Wednesday, November 30, 2011 is dead. Long live ompf!

The best ray tracing / graphics related forum in the world is down.
Fortunately, Jacco Bikker sets up a new one here:


Monday, November 28, 2011

Ray traced occlusion culling in point-frag

Arabic city (culled by the technique described here. The model can be found here)

Hello all,
I spent a decent amount of time implementing an occlusion culling technique for the video game engine I am developing: point-frag.

Various techniques
Initially, I thought hard about the different techniques to go beyond the good old frustum technique. First idea that came up was to use occlusion queries and implement CHC or CHC++ algorithms. Both sound good but they are pretty complicated. The first one does a bad job at reordering draw calls to decrease state changes and still badly suffers from stalls while the other one (the better version) is a combination of so many techniques (tighter bounding volumes, multi-queries, batching of already processed nodes, use of heuristics) that it already dissuades me to implement it. Both articles also show that this is not that easy to achieve something close to the optimal solution.

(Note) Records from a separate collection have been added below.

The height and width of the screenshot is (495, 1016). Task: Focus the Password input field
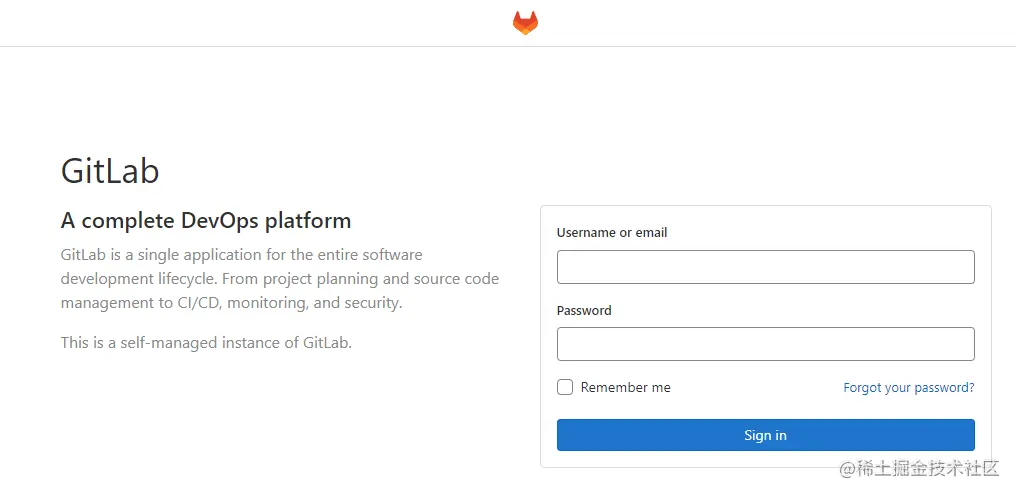765,344
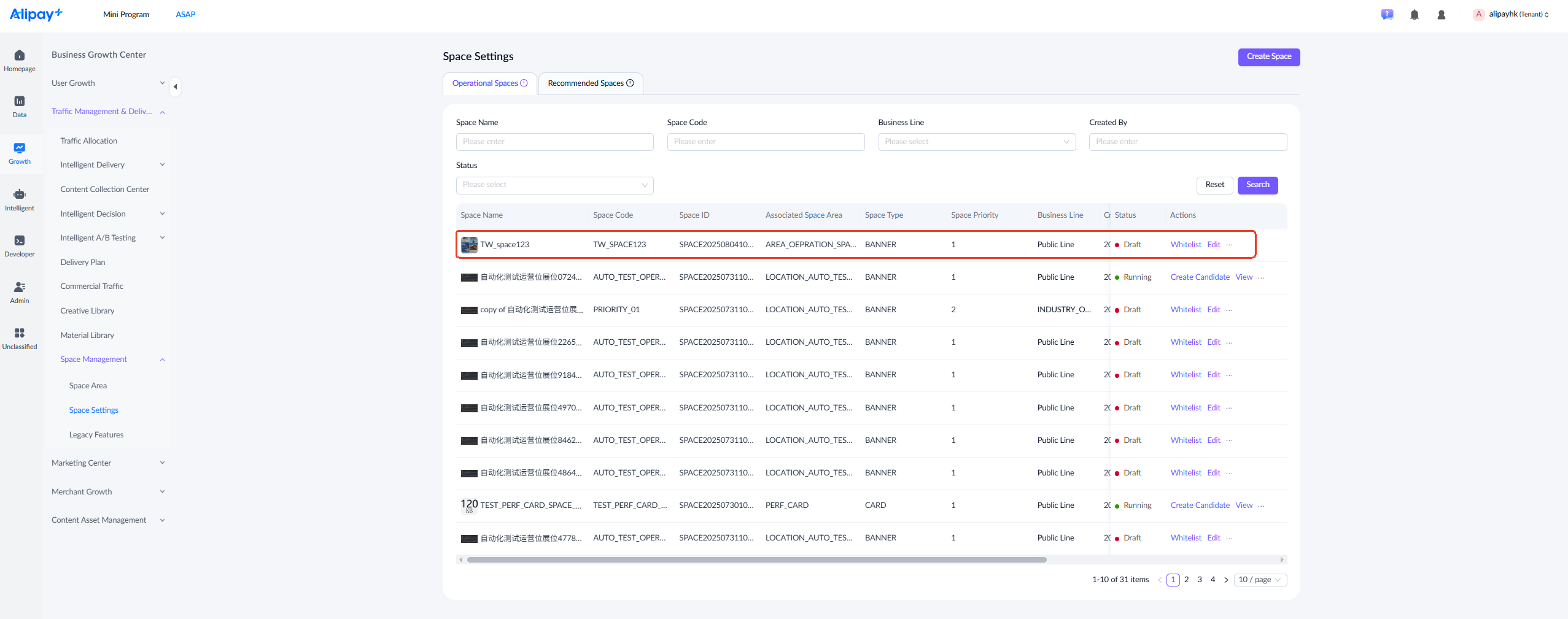Viewport: 1568px width, 619px height.
Task: Click the table's horizontal scrollbar
Action: coord(756,560)
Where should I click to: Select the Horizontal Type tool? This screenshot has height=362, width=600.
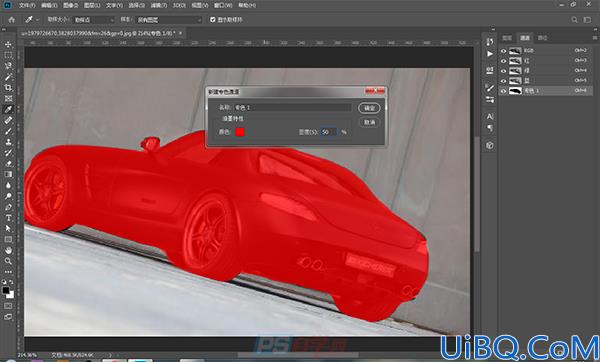tap(8, 218)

Other idea is the classical precomputed potential visible sets (see the work done by Seth Teller here). This was the technical solution used for Quake (BSP+PVS) and it was the direct implementation of Seth Teller's PhD. The solution is nice but I did not want anything that was too much time consuming like a preprocess since I would like to have a rendering pipeline as stupid as possible (i.e. rendering something which is as much as possible done at run-time and does not depend on anything precomputed (it will be also true for lighting BTW))

Software z-buffer
This leads me to look for something simpler: basically the solution implemented in Ps3 Warhawk, ie a software occlusion technique using a CPU-computed z buffer. This is basically the solution implemented in Battlefields games. You have a lot of nice details here. Note that Killzone 3 also implements a similar solution. All PDF from Guerilla are here.

All these games basically consider a set of occluders usually provided by the artists. They implement a software tiled based rasterizer. Basically:
  • You bin the triangles per tile. Many threads simply traverse each a sub-set of all occluders and find the set of tiles touched by each of them. You then maintain the list of occluders per tile. Note that it seems that KZ3 does not multi-thread this part
  • Then, a bunch of tasks rasterizes the occluders in each tile. Since tiles do not influence each other, this is pretty straightforward
HiZ buffer (highest level) as computed

Once done, you have a z buffer that you can query to know if one given object is visible or not. Usually (this is what I did at least), you take its bounding box, clamp it onto the screen and consider the zmin value (ie the distance to the closest point in the bounding box).

The technique is cool, simple and reasonably fast. There is no GPU dependency, you don't have to struggle with your drivers, everything is perfect.

Except that I don't think rasterization is the perfect tool here :-), at least for me

Ray tracing to compute the z-buffer
This is not supposed to be a rasterization vs ray tracing debate. The thing is that we speak here about software rasterization and software ray tracing. There is no debate at least right now for me with hardware rasterization. GPU rasterizers are fantastic and beautifully complex machines and GPU themselves are fantastic throughput processors.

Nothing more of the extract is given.